PROBLEM DETAILS
So that nothing is lost, restate each entry exactly as supplied.

DATA EXTRACT
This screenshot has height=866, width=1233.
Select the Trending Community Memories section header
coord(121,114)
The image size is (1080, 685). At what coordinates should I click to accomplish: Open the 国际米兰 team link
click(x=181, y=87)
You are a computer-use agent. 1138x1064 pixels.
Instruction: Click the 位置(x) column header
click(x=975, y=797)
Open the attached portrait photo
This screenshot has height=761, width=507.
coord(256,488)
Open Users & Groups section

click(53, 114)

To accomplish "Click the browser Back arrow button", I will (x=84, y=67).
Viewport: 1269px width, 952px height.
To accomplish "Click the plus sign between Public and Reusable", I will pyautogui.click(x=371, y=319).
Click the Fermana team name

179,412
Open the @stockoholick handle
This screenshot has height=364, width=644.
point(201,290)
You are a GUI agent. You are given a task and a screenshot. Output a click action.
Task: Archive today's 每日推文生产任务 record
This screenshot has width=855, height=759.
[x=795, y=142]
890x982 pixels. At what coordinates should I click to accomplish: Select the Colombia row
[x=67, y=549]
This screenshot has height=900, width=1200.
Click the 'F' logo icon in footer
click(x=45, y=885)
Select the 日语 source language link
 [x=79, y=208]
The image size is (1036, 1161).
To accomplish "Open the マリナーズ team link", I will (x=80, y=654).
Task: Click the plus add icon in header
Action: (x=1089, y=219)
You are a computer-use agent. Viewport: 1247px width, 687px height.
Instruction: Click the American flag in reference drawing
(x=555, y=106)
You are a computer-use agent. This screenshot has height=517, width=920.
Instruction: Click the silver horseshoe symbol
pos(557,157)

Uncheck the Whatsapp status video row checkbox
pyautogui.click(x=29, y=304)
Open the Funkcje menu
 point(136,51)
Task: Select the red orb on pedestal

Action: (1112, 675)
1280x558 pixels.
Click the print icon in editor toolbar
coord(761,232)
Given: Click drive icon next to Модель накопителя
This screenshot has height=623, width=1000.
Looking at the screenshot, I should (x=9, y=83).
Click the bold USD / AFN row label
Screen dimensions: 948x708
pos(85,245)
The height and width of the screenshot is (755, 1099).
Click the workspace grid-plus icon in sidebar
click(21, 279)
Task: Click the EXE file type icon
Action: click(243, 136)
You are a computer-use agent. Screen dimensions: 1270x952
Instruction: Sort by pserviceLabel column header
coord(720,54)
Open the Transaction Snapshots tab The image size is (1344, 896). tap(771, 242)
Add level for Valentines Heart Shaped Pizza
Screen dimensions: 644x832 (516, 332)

SOLUTION FOR THIS PROBLEM
This screenshot has height=866, width=1233.
Select the Trending Community Memories section header
coord(121,114)
The image size is (1080, 685). At what coordinates should I click to accomplish: Open the 国际米兰 team link
click(x=181, y=87)
You are a computer-use agent. 1138x1064 pixels.
Instruction: Click the 位置(x) column header
click(x=975, y=797)
Open the attached portrait photo
This screenshot has height=761, width=507.
coord(256,488)
Open Users & Groups section

click(53, 114)

To accomplish "Click the browser Back arrow button", I will (x=84, y=67).
Viewport: 1269px width, 952px height.
To accomplish "Click the plus sign between Public and Reusable", I will pyautogui.click(x=371, y=319).
Click the Fermana team name

179,412
Open the @stockoholick handle
This screenshot has height=364, width=644.
point(201,290)
You are a GUI agent. You are given a task and a screenshot. Output a click action.
Task: Archive today's 每日推文生产任务 record
This screenshot has width=855, height=759.
[x=795, y=142]
890x982 pixels. At what coordinates should I click to accomplish: Select the Colombia row
[x=67, y=549]
This screenshot has height=900, width=1200.
Click the 'F' logo icon in footer
click(x=45, y=885)
Select the 日语 source language link
 [x=79, y=208]
The image size is (1036, 1161).
To accomplish "Open the マリナーズ team link", I will (x=80, y=654).
Task: Click the plus add icon in header
Action: (x=1089, y=219)
You are a computer-use agent. Viewport: 1247px width, 687px height.
Instruction: Click the American flag in reference drawing
(x=555, y=106)
You are a computer-use agent. This screenshot has height=517, width=920.
Instruction: Click the silver horseshoe symbol
pos(557,157)

Uncheck the Whatsapp status video row checkbox
pyautogui.click(x=29, y=304)
Open the Funkcje menu
 point(136,51)
Task: Select the red orb on pedestal

Action: (1112, 675)
1280x558 pixels.
Click the print icon in editor toolbar
coord(761,232)
Given: Click drive icon next to Модель накопителя
This screenshot has height=623, width=1000.
Looking at the screenshot, I should (x=9, y=83).
Click the bold USD / AFN row label
Screen dimensions: 948x708
pos(85,245)
The height and width of the screenshot is (755, 1099).
Click the workspace grid-plus icon in sidebar
click(21, 279)
Task: Click the EXE file type icon
Action: click(243, 136)
You are a computer-use agent. Screen dimensions: 1270x952
Instruction: Sort by pserviceLabel column header
coord(720,54)
Open the Transaction Snapshots tab The image size is (1344, 896). tap(771, 242)
Add level for Valentines Heart Shaped Pizza
Screen dimensions: 644x832 (516, 332)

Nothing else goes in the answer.